Das Dorfleben ist beliebt wie nie zuvor
Das Dorfleben ist beliebt wie nie zuvor
© 123rf

Wohnwünsche der Deutschen

Massenflucht aufs Dorf?

Der Lieblingswohnort der Deutschen ist das Dorf. Je kleiner, desto besser. Das zeigt eine neue Umfrage des Instituts Kantar/Emnid. Nur jeder Achte will demnach gerne in der Großstadt leben. Selbst unter sehr jungen Menschen ist die Sehnsucht nach der Großstadt nicht sonderlich ausgeprägt.

Es ist erst wenige Tage her, da hat der Zukunftsforscher Daniel Dettling in seiner KOMMUNAL-Kolumne die Renaissance des Dorflebens vorausgesagt. Eine Meinung, mit der er nicht alleine dasteht. In einem Interview zum Ausblick auf das neue Jahr 2020 hatte auch Zukunftsforscher Matthias Horx zum Jahreswechsel genau diese These aufgestellt. Jetzt hat auch das Institut Kantar (ehemals Emnid) diese These mit Fakten unterlegt. Das Institut hat mehr als 2500 repräsentativ ausgewählte Menschen befragt, wo sie gerne leben würden, wenn sie frei wählen dürften.

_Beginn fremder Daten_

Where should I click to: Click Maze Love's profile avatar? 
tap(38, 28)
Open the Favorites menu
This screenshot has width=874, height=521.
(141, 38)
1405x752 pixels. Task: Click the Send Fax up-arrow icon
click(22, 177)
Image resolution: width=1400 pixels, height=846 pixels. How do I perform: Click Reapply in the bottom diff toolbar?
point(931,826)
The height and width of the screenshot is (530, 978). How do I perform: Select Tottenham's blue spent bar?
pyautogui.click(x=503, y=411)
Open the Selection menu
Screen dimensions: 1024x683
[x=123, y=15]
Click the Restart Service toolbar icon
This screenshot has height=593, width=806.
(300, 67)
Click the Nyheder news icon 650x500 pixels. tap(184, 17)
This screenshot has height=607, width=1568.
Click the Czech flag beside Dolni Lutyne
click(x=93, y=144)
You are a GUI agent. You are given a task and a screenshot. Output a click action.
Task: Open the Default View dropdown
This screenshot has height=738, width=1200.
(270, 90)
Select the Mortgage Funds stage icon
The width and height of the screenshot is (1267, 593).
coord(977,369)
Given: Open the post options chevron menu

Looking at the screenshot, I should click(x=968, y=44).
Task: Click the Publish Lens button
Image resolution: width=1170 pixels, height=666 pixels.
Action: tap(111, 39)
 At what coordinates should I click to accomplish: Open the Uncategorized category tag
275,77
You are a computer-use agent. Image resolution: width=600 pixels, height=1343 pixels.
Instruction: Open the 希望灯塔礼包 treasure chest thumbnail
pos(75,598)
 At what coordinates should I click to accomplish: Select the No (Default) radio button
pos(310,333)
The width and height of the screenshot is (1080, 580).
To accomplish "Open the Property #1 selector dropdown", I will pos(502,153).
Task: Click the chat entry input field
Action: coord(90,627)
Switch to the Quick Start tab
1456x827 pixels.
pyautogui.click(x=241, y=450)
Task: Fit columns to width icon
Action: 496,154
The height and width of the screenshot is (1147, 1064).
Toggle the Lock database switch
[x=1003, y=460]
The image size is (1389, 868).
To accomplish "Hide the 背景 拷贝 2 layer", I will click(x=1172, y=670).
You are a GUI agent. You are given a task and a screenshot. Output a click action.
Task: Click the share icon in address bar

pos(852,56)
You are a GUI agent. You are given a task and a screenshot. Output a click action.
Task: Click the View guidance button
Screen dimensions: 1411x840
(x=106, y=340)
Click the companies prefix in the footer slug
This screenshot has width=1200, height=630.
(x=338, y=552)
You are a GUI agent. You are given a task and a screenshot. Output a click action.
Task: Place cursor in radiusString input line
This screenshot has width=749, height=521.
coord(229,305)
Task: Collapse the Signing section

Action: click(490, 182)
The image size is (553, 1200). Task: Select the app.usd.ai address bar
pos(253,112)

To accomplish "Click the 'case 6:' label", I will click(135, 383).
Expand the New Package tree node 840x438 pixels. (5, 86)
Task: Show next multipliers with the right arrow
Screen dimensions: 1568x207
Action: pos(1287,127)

Demnach zieht es selbst die Mehrheit der Großstadtbewohner mindestens an den Stadtrand oder gar aufs Dorf oder in die Kleinstadt. Die Aussagen, die mit dem Landleben verbunden sind, sind ebenfalls bemerkenswert. Vom Landleben versprechen sich vor allem Großstädter beiweitem nicht nur günstigeren Wohnraum und eine größere Wohnung. Auch Aussagen wie "Ich möchte mehr im Grünen wohnen" werden mit dem Veränderungswunsch häufig genannt. Es geht also um weit mehr als um bezahlbaren Wohnraum.

Dorf

Das Dorf kommt allerdings nicht bei allen gleich gut an, es gibt auffallend große Unterschiede zwischen Westdeutschland und Ostdeutschland. Während im Westen das Landleben Erstwunsch von 62 Prozent der Menschen ist, sind es in den jungen Bundesländern "nur" 52 Prozent. Die Bewohner ostdeutscher Bundesländer wollen deutlich häufiger "an den Stadtrand" ziehen. (38 Prozent, im Westen sind es 23 Prozent). Der Grund liegt auf der Hand: In Ostdeutschland sind die "Großstädte" insgesamt deutlich kleiner, die Landeshauptstadt von Brandenburg, Potsdam, hat rund 180.000 Einwohner, die Landeshauptstadt von Mecklenburg-Vorpommern (Schwerin) kommt gar nur auf 95.000 Einwohner. Westdeutsche Landeshauptstädte wie Düsseldorf (610.000 Einwohner) oder München (1,5 Mio Einwohner) sind meist erheblich größer.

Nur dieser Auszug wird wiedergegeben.